Nothing should be dropped or changed: copy every line of the listing.
__________
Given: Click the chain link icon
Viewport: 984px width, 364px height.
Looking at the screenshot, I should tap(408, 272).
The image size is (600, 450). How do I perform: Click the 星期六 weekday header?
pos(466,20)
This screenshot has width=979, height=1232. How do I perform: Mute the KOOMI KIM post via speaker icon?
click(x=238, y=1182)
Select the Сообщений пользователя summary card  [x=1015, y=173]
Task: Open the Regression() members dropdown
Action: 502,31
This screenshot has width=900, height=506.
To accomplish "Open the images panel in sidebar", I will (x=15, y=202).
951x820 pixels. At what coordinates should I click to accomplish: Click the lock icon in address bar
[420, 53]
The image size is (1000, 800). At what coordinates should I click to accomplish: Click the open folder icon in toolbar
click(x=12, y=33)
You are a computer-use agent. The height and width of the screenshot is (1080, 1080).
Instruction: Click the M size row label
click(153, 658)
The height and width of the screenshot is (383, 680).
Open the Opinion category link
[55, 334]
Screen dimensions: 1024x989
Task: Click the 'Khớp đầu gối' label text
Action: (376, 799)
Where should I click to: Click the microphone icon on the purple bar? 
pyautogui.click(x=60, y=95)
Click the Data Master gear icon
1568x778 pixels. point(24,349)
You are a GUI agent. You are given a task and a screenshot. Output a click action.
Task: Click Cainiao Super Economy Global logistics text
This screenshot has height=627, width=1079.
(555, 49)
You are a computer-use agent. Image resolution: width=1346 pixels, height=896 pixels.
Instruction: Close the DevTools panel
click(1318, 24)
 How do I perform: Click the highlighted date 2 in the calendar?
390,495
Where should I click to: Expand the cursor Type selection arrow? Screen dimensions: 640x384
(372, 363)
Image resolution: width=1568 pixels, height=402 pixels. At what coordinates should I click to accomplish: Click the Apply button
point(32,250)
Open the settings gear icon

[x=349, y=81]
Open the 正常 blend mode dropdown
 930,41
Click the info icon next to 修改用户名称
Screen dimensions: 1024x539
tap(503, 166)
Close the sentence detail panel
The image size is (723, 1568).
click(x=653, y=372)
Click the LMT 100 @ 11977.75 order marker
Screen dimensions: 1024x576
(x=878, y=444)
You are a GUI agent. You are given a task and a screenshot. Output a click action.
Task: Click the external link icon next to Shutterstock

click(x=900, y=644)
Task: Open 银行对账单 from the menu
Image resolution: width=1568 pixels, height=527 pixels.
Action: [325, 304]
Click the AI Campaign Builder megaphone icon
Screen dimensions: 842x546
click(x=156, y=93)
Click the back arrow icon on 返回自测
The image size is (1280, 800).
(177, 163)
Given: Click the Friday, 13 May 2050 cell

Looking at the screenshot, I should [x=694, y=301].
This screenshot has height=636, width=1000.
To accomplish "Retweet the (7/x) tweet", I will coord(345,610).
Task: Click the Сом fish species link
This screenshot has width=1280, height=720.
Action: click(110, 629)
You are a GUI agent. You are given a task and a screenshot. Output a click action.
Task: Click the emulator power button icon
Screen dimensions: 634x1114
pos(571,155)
__________
**Answer area**
Given: Click the chain link icon
Viewport: 984px width, 364px height.
Looking at the screenshot, I should tap(408, 272).
The image size is (600, 450). How do I perform: Click the 星期六 weekday header?
pos(466,20)
This screenshot has width=979, height=1232. How do I perform: Mute the KOOMI KIM post via speaker icon?
click(x=238, y=1182)
Select the Сообщений пользователя summary card  [x=1015, y=173]
Task: Open the Regression() members dropdown
Action: 502,31
This screenshot has width=900, height=506.
To accomplish "Open the images panel in sidebar", I will (x=15, y=202).
951x820 pixels. At what coordinates should I click to accomplish: Click the lock icon in address bar
[420, 53]
The image size is (1000, 800). At what coordinates should I click to accomplish: Click the open folder icon in toolbar
click(x=12, y=33)
You are a computer-use agent. The height and width of the screenshot is (1080, 1080).
Instruction: Click the M size row label
click(153, 658)
The height and width of the screenshot is (383, 680).
Open the Opinion category link
[55, 334]
Screen dimensions: 1024x989
Task: Click the 'Khớp đầu gối' label text
Action: (376, 799)
Where should I click to: Click the microphone icon on the purple bar? 
pyautogui.click(x=60, y=95)
Click the Data Master gear icon
1568x778 pixels. point(24,349)
You are a GUI agent. You are given a task and a screenshot. Output a click action.
Task: Click Cainiao Super Economy Global logistics text
This screenshot has height=627, width=1079.
(555, 49)
You are a computer-use agent. Image resolution: width=1346 pixels, height=896 pixels.
Instruction: Close the DevTools panel
click(1318, 24)
 How do I perform: Click the highlighted date 2 in the calendar?
390,495
Where should I click to: Expand the cursor Type selection arrow? Screen dimensions: 640x384
(372, 363)
Image resolution: width=1568 pixels, height=402 pixels. At what coordinates should I click to accomplish: Click the Apply button
point(32,250)
Open the settings gear icon

[x=349, y=81]
Open the 正常 blend mode dropdown
 930,41
Click the info icon next to 修改用户名称
Screen dimensions: 1024x539
tap(503, 166)
Close the sentence detail panel
The image size is (723, 1568).
click(x=653, y=372)
Click the LMT 100 @ 11977.75 order marker
Screen dimensions: 1024x576
(x=878, y=444)
You are a GUI agent. You are given a task and a screenshot. Output a click action.
Task: Click the external link icon next to Shutterstock

click(x=900, y=644)
Task: Open 银行对账单 from the menu
Image resolution: width=1568 pixels, height=527 pixels.
Action: [325, 304]
Click the AI Campaign Builder megaphone icon
Screen dimensions: 842x546
click(x=156, y=93)
Click the back arrow icon on 返回自测
The image size is (1280, 800).
(177, 163)
Given: Click the Friday, 13 May 2050 cell

Looking at the screenshot, I should [x=694, y=301].
This screenshot has height=636, width=1000.
To accomplish "Retweet the (7/x) tweet", I will coord(345,610).
Task: Click the Сом fish species link
This screenshot has width=1280, height=720.
Action: click(110, 629)
You are a GUI agent. You are given a task and a screenshot. Output a click action.
Task: Click the emulator power button icon
Screen dimensions: 634x1114
pos(571,155)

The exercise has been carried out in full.